## Objective:
Please turn the records below into a numbered list with one line per item, leaving out any blank lines.

## Record excerpts:
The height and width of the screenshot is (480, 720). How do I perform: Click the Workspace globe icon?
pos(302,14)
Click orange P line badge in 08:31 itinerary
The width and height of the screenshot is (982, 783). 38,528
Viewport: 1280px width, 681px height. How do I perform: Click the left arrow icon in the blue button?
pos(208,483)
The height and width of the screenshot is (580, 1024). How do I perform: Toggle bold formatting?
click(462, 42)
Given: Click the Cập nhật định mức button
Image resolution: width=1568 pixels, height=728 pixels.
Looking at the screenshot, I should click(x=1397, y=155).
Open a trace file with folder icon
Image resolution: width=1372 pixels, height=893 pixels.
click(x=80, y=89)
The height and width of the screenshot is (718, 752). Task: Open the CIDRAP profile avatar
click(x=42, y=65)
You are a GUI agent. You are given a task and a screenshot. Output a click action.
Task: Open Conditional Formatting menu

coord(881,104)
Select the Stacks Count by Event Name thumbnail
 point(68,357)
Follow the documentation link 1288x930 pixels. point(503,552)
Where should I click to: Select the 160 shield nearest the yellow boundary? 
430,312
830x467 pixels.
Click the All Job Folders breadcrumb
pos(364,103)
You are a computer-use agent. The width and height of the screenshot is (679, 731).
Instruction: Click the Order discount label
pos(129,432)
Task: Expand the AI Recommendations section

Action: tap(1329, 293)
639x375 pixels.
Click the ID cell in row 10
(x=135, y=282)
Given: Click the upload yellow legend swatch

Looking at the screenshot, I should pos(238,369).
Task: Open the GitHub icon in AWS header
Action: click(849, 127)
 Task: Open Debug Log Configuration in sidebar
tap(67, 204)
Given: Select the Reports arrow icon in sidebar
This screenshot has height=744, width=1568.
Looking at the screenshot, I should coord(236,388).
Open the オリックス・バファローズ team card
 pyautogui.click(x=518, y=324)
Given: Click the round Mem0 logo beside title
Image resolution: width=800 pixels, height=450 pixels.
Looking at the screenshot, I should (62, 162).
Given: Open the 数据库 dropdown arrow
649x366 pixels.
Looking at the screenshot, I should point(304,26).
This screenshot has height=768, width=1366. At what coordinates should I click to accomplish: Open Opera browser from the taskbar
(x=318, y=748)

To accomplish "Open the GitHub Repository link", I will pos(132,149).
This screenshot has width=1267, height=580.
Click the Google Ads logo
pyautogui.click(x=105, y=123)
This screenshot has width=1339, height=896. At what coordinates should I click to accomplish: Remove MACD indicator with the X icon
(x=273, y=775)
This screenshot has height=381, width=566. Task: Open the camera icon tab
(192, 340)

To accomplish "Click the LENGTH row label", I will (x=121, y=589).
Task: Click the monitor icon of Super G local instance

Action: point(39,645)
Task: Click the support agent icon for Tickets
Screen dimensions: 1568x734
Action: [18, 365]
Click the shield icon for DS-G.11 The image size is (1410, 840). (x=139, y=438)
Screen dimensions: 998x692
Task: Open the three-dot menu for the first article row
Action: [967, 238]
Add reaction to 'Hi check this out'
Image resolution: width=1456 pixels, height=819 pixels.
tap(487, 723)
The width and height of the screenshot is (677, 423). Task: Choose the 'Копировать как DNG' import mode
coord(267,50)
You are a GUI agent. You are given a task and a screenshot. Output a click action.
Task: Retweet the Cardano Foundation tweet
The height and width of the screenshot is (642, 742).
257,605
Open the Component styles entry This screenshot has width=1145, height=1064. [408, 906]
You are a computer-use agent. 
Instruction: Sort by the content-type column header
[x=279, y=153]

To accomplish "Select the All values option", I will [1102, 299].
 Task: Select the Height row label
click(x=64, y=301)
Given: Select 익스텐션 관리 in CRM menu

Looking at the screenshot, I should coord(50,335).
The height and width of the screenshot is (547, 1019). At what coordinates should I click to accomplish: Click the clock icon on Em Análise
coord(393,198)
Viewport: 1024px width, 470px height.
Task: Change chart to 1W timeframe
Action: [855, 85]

## Written response:
1. The height and width of the screenshot is (480, 720). How do I perform: Click the Workspace globe icon?
2. pos(302,14)
3. Click orange P line badge in 08:31 itinerary
4. The width and height of the screenshot is (982, 783). 38,528
5. Viewport: 1280px width, 681px height. How do I perform: Click the left arrow icon in the blue button?
6. pos(208,483)
7. The height and width of the screenshot is (580, 1024). How do I perform: Toggle bold formatting?
8. click(462, 42)
9. Given: Click the Cập nhật định mức button
10. Image resolution: width=1568 pixels, height=728 pixels.
11. Looking at the screenshot, I should click(x=1397, y=155).
12. Open a trace file with folder icon
13. Image resolution: width=1372 pixels, height=893 pixels.
14. click(x=80, y=89)
15. The height and width of the screenshot is (718, 752). Task: Open the CIDRAP profile avatar
16. click(x=42, y=65)
17. You are a GUI agent. You are given a task and a screenshot. Output a click action.
18. Task: Open Conditional Formatting menu
19. coord(881,104)
20. Select the Stacks Count by Event Name thumbnail
21.  point(68,357)
22. Follow the documentation link 1288x930 pixels. point(503,552)
23. Where should I click to: Select the 160 shield nearest the yellow boundary? 
24. 430,312
25. 830x467 pixels.
26. Click the All Job Folders breadcrumb
27. pos(364,103)
28. You are a computer-use agent. The width and height of the screenshot is (679, 731).
29. Instruction: Click the Order discount label
30. pos(129,432)
31. Task: Expand the AI Recommendations section
32. Action: tap(1329, 293)
33. 639x375 pixels.
34. Click the ID cell in row 10
35. (x=135, y=282)
36. Given: Click the upload yellow legend swatch
37. Looking at the screenshot, I should pos(238,369).
38. Task: Open the GitHub icon in AWS header
39. Action: click(849, 127)
40.  Task: Open Debug Log Configuration in sidebar
41. tap(67, 204)
42. Given: Select the Reports arrow icon in sidebar
43. This screenshot has height=744, width=1568.
44. Looking at the screenshot, I should coord(236,388).
45. Open the オリックス・バファローズ team card
46.  pyautogui.click(x=518, y=324)
47. Given: Click the round Mem0 logo beside title
48. Image resolution: width=800 pixels, height=450 pixels.
49. Looking at the screenshot, I should (62, 162).
50. Given: Open the 数据库 dropdown arrow
51. 649x366 pixels.
52. Looking at the screenshot, I should point(304,26).
53. This screenshot has height=768, width=1366. At what coordinates should I click to accomplish: Open Opera browser from the taskbar
54. (x=318, y=748)
55. To accomplish "Open the GitHub Repository link", I will pos(132,149).
56. This screenshot has width=1267, height=580.
57. Click the Google Ads logo
58. pyautogui.click(x=105, y=123)
59. This screenshot has width=1339, height=896. At what coordinates should I click to accomplish: Remove MACD indicator with the X icon
60. (x=273, y=775)
61. This screenshot has height=381, width=566. Task: Open the camera icon tab
62. (192, 340)
63. To accomplish "Click the LENGTH row label", I will (x=121, y=589).
64. Task: Click the monitor icon of Super G local instance
65. Action: point(39,645)
66. Task: Click the support agent icon for Tickets
67. Screen dimensions: 1568x734
68. Action: [18, 365]
69. Click the shield icon for DS-G.11 The image size is (1410, 840). (x=139, y=438)
70. Screen dimensions: 998x692
71. Task: Open the three-dot menu for the first article row
72. Action: [967, 238]
73. Add reaction to 'Hi check this out'
74. Image resolution: width=1456 pixels, height=819 pixels.
75. tap(487, 723)
76. The width and height of the screenshot is (677, 423). Task: Choose the 'Копировать как DNG' import mode
77. coord(267,50)
78. You are a GUI agent. You are given a task and a screenshot. Output a click action.
79. Task: Retweet the Cardano Foundation tweet
80. The height and width of the screenshot is (642, 742).
81. 257,605
82. Open the Component styles entry This screenshot has width=1145, height=1064. [408, 906]
83. You are a computer-use agent. 
84. Instruction: Sort by the content-type column header
85. [x=279, y=153]
86. To accomplish "Select the All values option", I will [1102, 299].
87.  Task: Select the Height row label
88. click(x=64, y=301)
89. Given: Select 익스텐션 관리 in CRM menu
90. Looking at the screenshot, I should coord(50,335).
91. The height and width of the screenshot is (547, 1019). At what coordinates should I click to accomplish: Click the clock icon on Em Análise
92. coord(393,198)
93. Viewport: 1024px width, 470px height.
94. Task: Change chart to 1W timeframe
95. Action: [855, 85]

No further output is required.